5. Migration from Self-Managed Kafka to a Fully Managed Cloud Service
While many multicluster Kafka deployments run long-term for hybrid integrations or disaster recovery, some use cases only require two clusters for a planned infrastructure migration with a final cutover. Two common scenarios are the migration from open source Kafka to a commercial vendor or cloud service, or the move from on-premise infrastructure to the public cloud.
6. Multiple Kafka Clusters are the Norm, not an Exception!
This article showed various architectures and use cases for multiple Kafka clusters. All alternatives have trade-offs regarding efforts, cost and risks. Make sure to begin the evaluation with the requirements for your service-level agreements (downtime, data loss, compliance, security) before digging deeper into the potential deployment options. Many projects are multiyear journeys. Kafka allows you to connect legacy and cloud native applications with any kind of protocol (Kafka, message queue, file, database, etc.) or communication paradigm (real-time, batch, request-response) and progress at your own pace. The heart of the infrastructure and data replication is real time, scalable and reliable.

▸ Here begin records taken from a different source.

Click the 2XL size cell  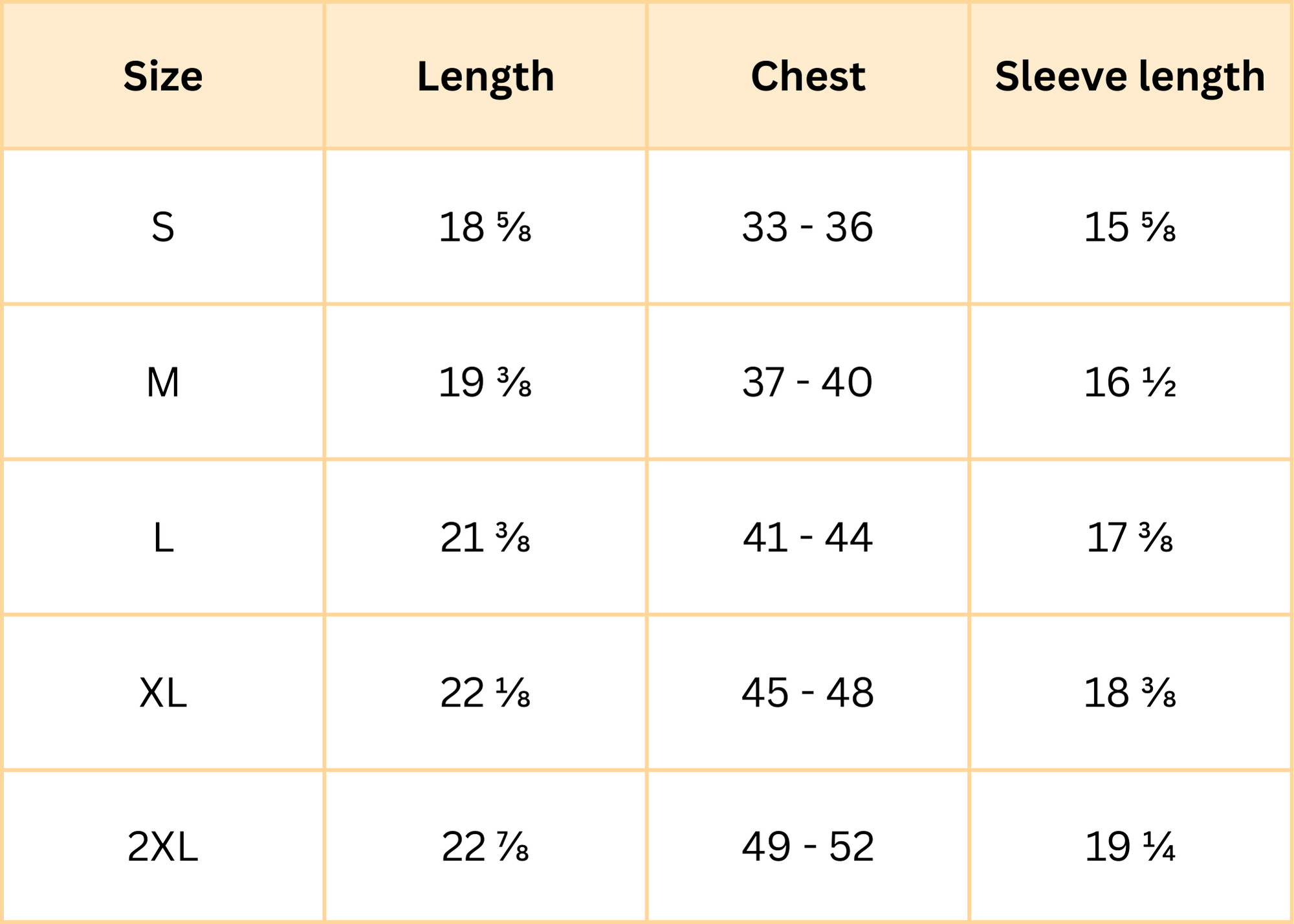click(163, 846)
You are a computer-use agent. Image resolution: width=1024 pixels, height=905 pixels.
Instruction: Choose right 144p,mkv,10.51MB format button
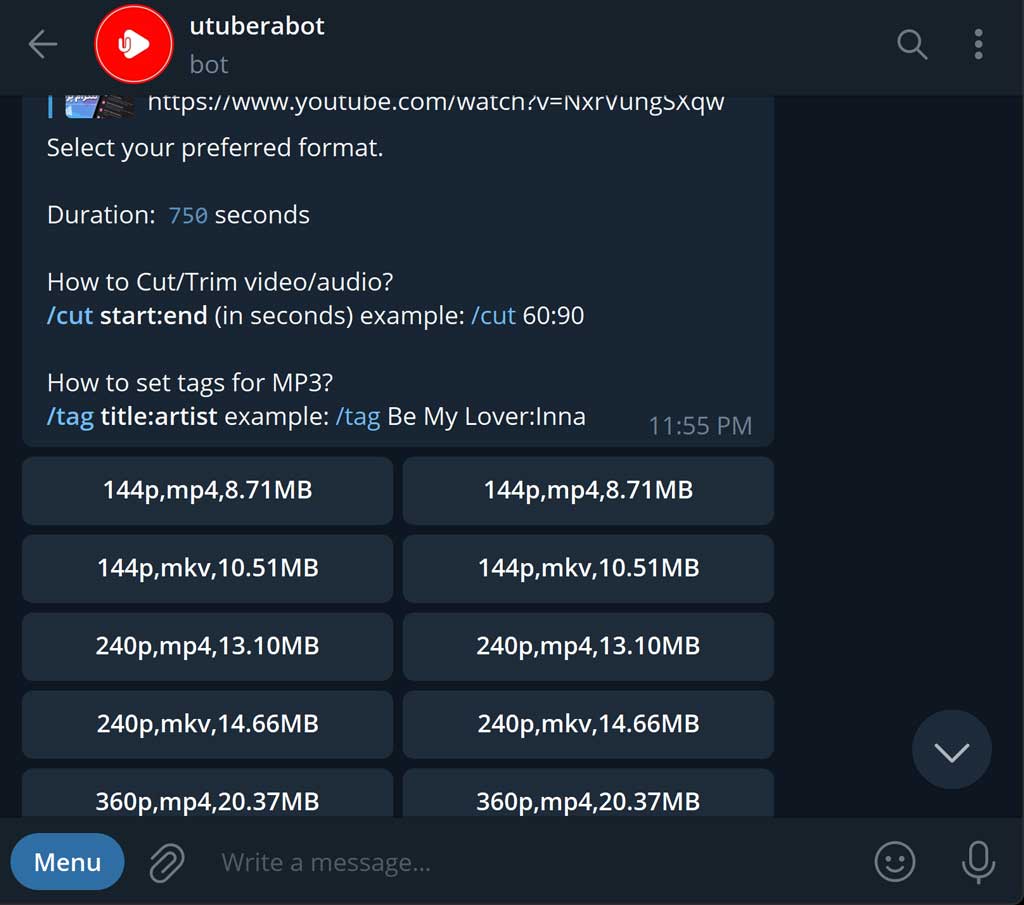[x=588, y=568]
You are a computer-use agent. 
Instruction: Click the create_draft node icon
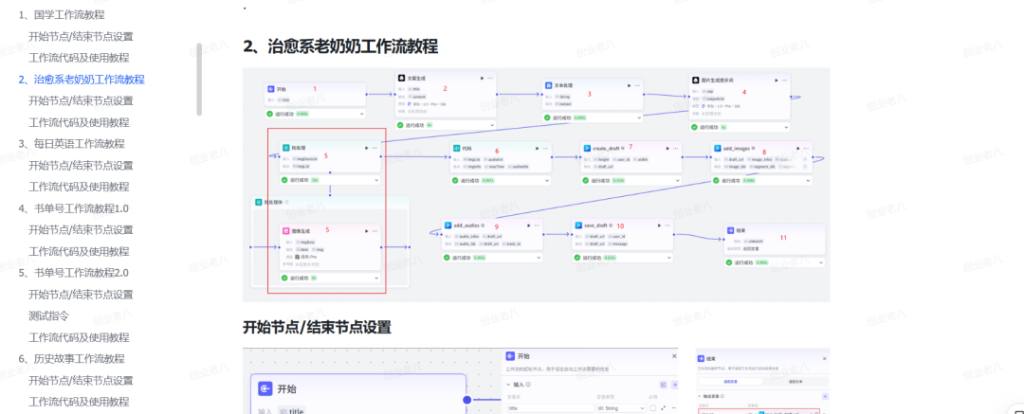click(x=587, y=148)
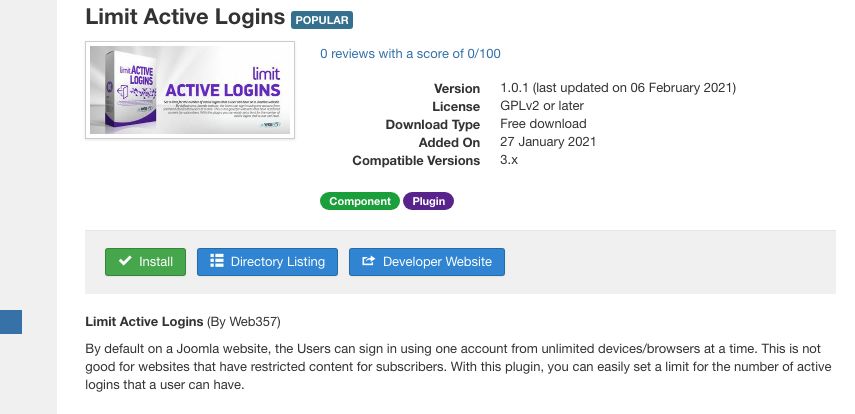This screenshot has width=855, height=414.
Task: Click the Limit Active Logins page heading
Action: click(x=185, y=17)
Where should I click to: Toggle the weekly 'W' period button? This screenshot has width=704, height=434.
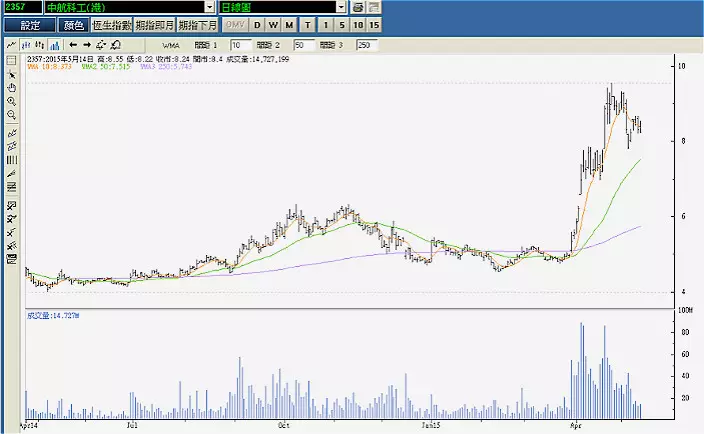coord(273,25)
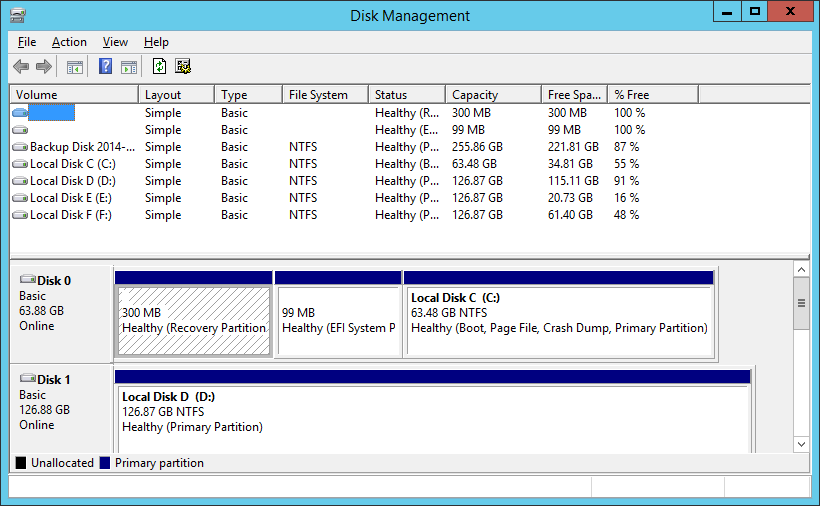Screen dimensions: 820x506
Task: Open the Action menu
Action: (x=69, y=42)
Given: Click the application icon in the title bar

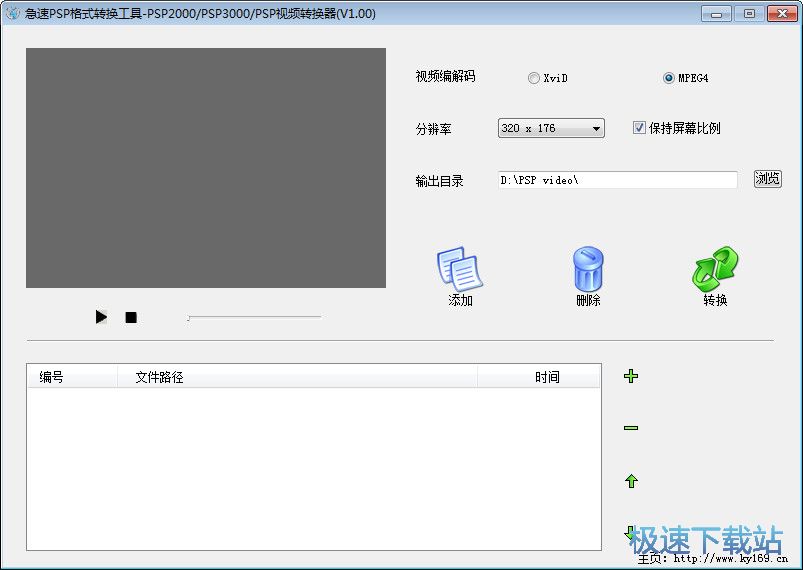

Many tools exist on the market for the replication between Kafka clusters: Open source MirrorMaker 2 is part of open source Apache Kafka. More advanced commercial tools bring benefits. For instance, Confluent Cluster Linking leverages the native Kafka protocol for the replication. This makes operations much easier and less costly, and provides more capabilities for critical scenarios like failover in case of a disaster or for common security requirements like initiating the connection from the source site.
No matter if you choose open source, a commercial platform or a cloud service, make sure to understand the trade-offs between the different architectures and products. And be aware that even the best technologies alone do not make a critical multicluster Kafka project successful. Get help from trusted experts who do similar projects on a daily basis to understand all the best practices and trade-offs.